By luck or fate, it happened this way. In three days, on a Tuesday, a Wednesday and a Thursday, I found myself in Mafra, Setúbal, and Montemor-o-Novo. I didn’t travel far from Lisbon, yet I experienced three places of pure and privileged nature.

In the Mafra National Woods Park, I spent several minutes just a few meters away from a deer. I was staring at him, struck by the beauty of his fur, and he was looking at me, astonished perhaps. The twinkle in its eyes appeared to be asking: what kind of tree is this? Then, a snap or some tiny movement I cannot quite place, sent it bounding off, leaping over the bush. The harmony of that body, the coordination of long legs and a haughty neck, then seemed to me to be the most extreme elegance.

Encounters like this are not uncommon in the Mafra Park. It is striking to know that it was first created in the 18th century, it seems to have been there since the beginning of time. We pass the same pool where princes learnt to swim, a sign of its royal background, yet the overgrown moss everywhere also seems to hold a wisdom of its own. The leaves of the trees along the paths look as if they could reveal ancient secrets.

In Setúbal, in the Arrábida, there are the mountains, the sea and the sky. These are three solemn and intertwined presences; one is unable to exist without the others. They are like giants beneath it all, even when we are not aware of them, shaping what is said and thought, even the small gestures, the children’s voices on the beach, the seagulls flying weightlessly, carry that grandeur born on the mountain, in the sea, in the sky.

Far away, the horizon is a mystery. It lies open before our eyes, and yet it seems impossible, a line that can’t be touched with our fingers. The mountains, the sea, the sky, Arrábida is like a feeling. It transcends words, and yet it’s a clear and concrete feeling. In Arrábida, I felt that the mountains, sea, and sky existed outside of me, surrounding me, just as if they existed within me.

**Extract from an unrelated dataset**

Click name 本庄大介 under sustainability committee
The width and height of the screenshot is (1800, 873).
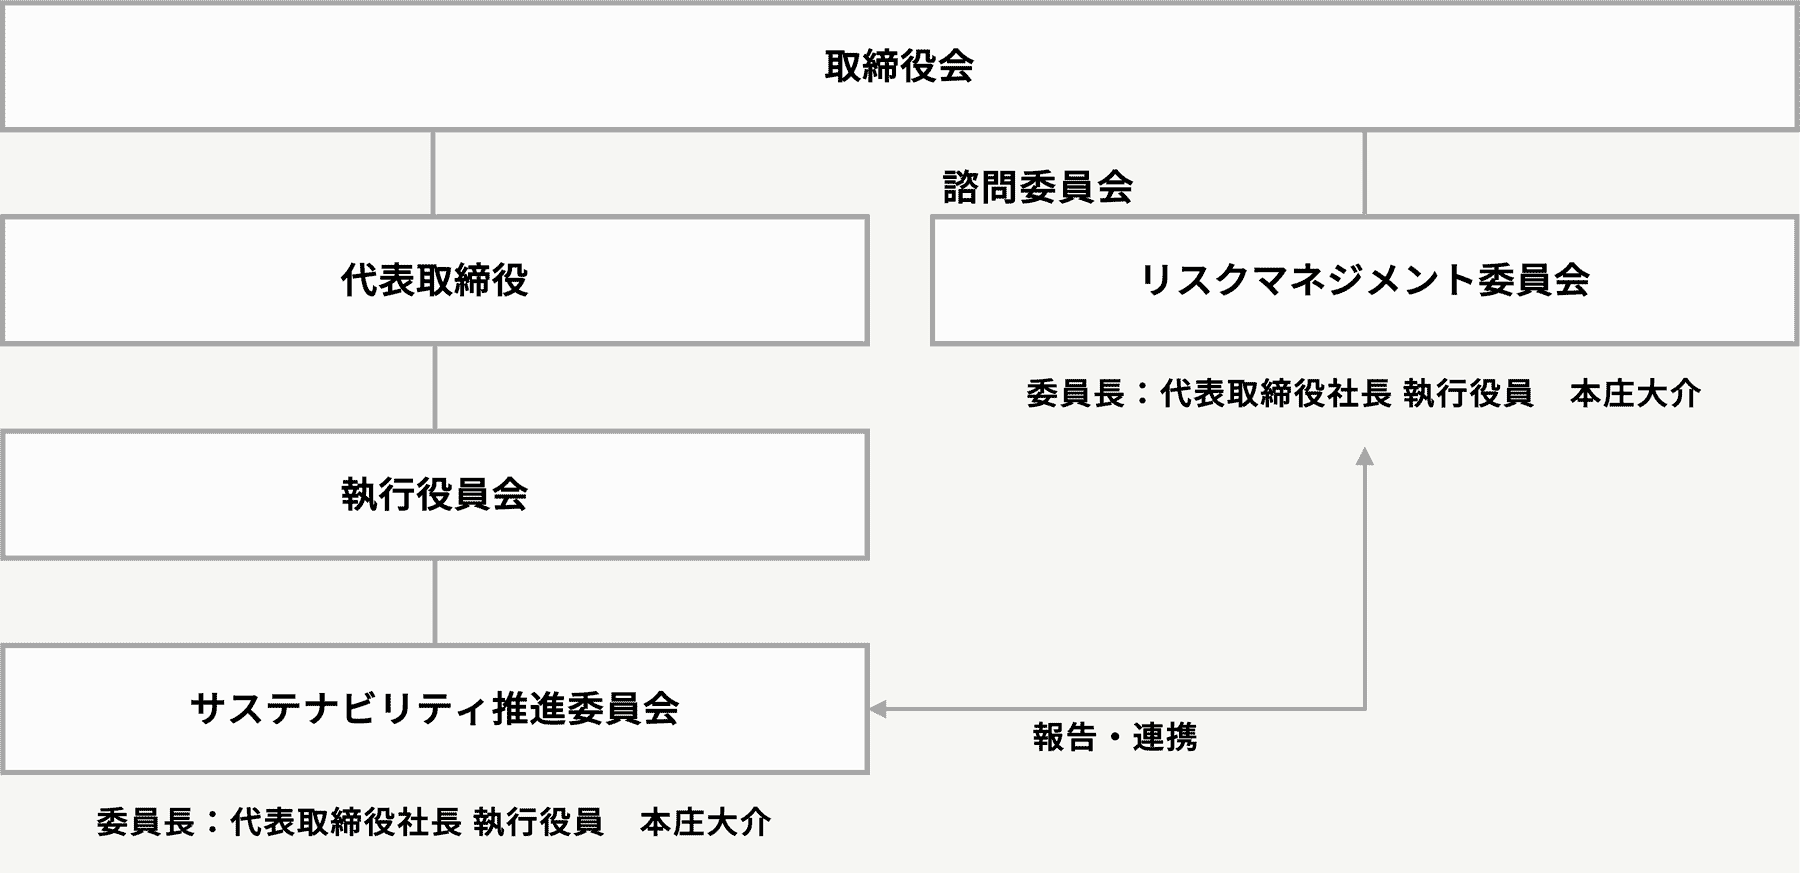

In Montemor-o-Novo, in the region of Alentejo, I walked along the eco-trail. Ahead of us, for fourteen kilometres, stretched the path of the old railway line. I set off from the surroundings of the building that once belonged to the station and continued along this path that guided me in the same way the rails once guided the trains. At that moment, I became the locomotive, I was also the wagons, the train driver and the passengers. The only difference was that I didn’t have to keep to a certain speed, the only timetable I needed to keep was my own will.

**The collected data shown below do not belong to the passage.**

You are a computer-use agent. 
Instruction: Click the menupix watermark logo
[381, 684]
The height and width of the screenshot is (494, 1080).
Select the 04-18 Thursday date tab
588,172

All around, there was the immense landscape of the cork oak forest of Alentejo, called the “montado alentejano”. For many generations, nameless people invented the “montado”. At that hour of the morning, counting all the cork oaks and holm oaks within sight would be like returning at night to count the stars. However, none of this triviality mattered to the cicadas, their song stretched into the distance, through shadow and light. In ancient times, the “montado” was designed to protect the cork oak and its precious cork. As I walked in Montemor, I felt that that path and that moment had been created to protect me.

On that Thursday afternoon, as I returned home with the memories of previous days, Mafra, Setúbal and Montemor-o-Novo, I was still breathing in the calm rhythm of these places and I knew that, in my country, there is nature for far more than just three days.